Também em se tratando de educação, especialmente de educação infantil (pré-escola e séries iniciais), a “febre” da novidade se faz onipresente. Não basta que apenas as roupas, os cabelos, os telefones, os eletrodomésticos, os carros, as músicas e até os relacionamentos exalem novidade, ressoem o “último grito”, sejam a mais perfeita expressão das tendências. Importa também que a educação se proponha a inovar, a ser criativa, espontânea, dizem. Ser dinâmico, interativo e lúdico também são partes do “molho base” do cardápio.

É claro que em si mesmas tais coisas não são ruins, não prejudicam necessariamente o aprendizado. A questão é que todas elas referem-se à forma, não ao conteúdo daquilo que é ensinado. E quando a forma, a aparência, o método torna-se mais importante que aquilo mesmo que é objeto de estudo, então cai-se numa espécie de futilidade educacional, onde pouco importam as coisas mesmas, mas predominam a apoteose, as cores, as luzes, os sons, enfim, o show.

Repito, não há nada de errado em propor uma tarefa de maneira divertida, valendo-se das novas tecnologias, por exemplo. O problema é quando a diversão ou quaisquer outros elementos acessórios tornam-se o centro, os protagonistas da questão, relegando ao conteúdo uma posição de coadjuvante, ou, o que é pior, às vezes apenas uma ponta como figurante. Não raras vezes uma tal inversão serve apenas para encobrir a preguiça ou incompetência daquele que ensina, iludindo e esgotando o tempo de seus alunos.

Qualquer um que já tenha refletido minimamente sobre o modo como aprendemos, perceberá que não se trata de um processo fatiado, estanque, mas contínuo, cumulativo, constante. As analogias que eu poderia citar para ilustrar tal fato são muitas: uma construção que precisa de alicerces, fundamentos e de muitas outras coisas antes de pretender atingir o segundo andar; uma receita que precisa dos ingredientes para elaborar um prato; a árvore que precisa ser semente antes de dar frutos, etc. Só assim é que se avança nos conteúdos, nas matérias, nos assuntos: aos poucos, conectando as partes, consolidando o que veio antes para poder assimilar o que virá depois. Não pode haver avanço sem que haja consolidação, onde aquilo que foi aprendido torne-se patrimônio indissociável da pessoa que o possui, caso contrário, o resultado será o que mais vemos por aí: crianças que precisam resolver uma fórmula de Bhaskara mas que não sabem raíz quadrada.

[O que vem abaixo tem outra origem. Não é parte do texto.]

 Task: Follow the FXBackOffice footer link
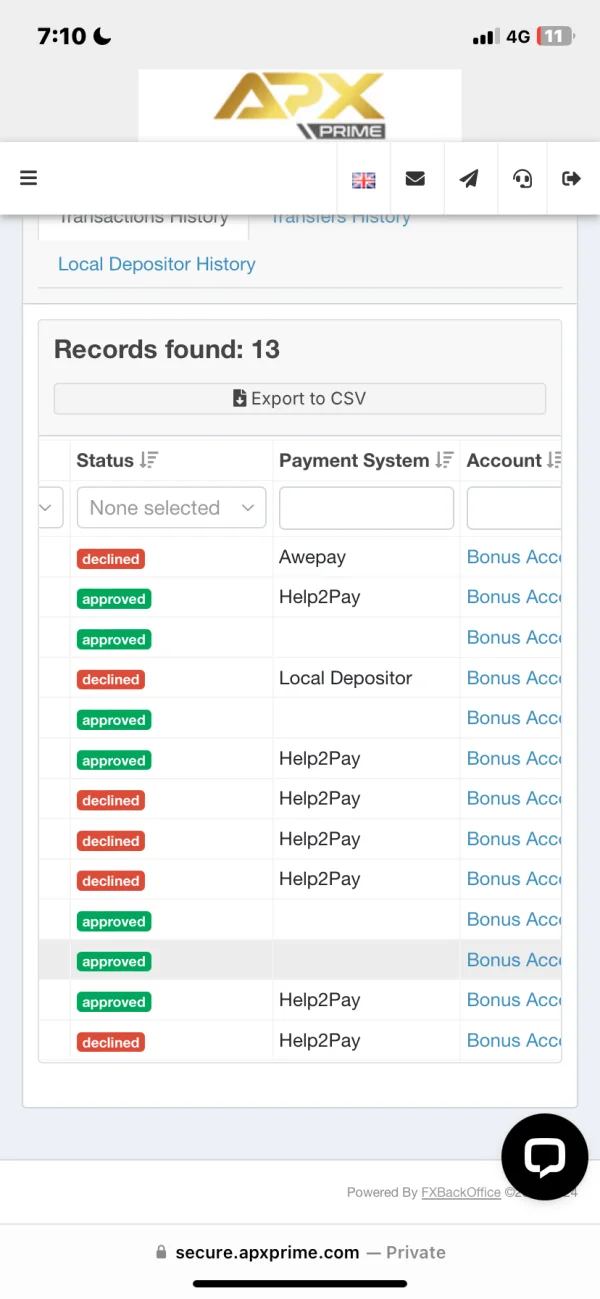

Mas para que haja consolidação é preciso que ocorra a repetição, a tão temida estraga-prazeres desses nossos dias fashions. Sim, refiro-me à velha e boa revisão, ao antigo e antiquado “mais uma vez”. Afinal, quando é que executamos uma atividade à perfeição (ou quase) se não quando a repetimos tantas vezes ao ponto de dominá-la inteiramente, de torná-la parte de nós? Vejo isso dia após dia com a Chloe, quando além de abrir-lhe novas “janelas”, a conduzo pelos já conhecidos cômodos e corredores dos conteúdos conhecidos, para que veja e não esqueça como são as coisas de sempre, podendo, assim, acrescentar novidades ao seu universo sem perder nada daquilo que nele já havia. A repetição é serva fiel da memória, guardiã do passado e ama do futuro.

Assim, deixo aos meus leitores o estímulo (que é também um desafio): sejam divertidos, modernos, lúdicos sempre que isso for possível e conveniente na hora de transmitir o conhecimento, mas nunca, nunca deixem de consolidar, por meio da repetição, aquilo que já foi ensinado. Não sejam reféns, cedendo aos apelos das modas, em prejuízo dos conteúdos. Mozart nunca teria sido Mozart se precisasse relembrar onde ficava a tecla “la” no piano; Da Vinci jamais teria sido Da Vinci se precisasse redescobrir a cada pincelada o resultado da mistura dos pigmentos; Churchill jamais teria sido Churchill se precisasse reaprender a localizar a Alemanha no mapa a cada batalha.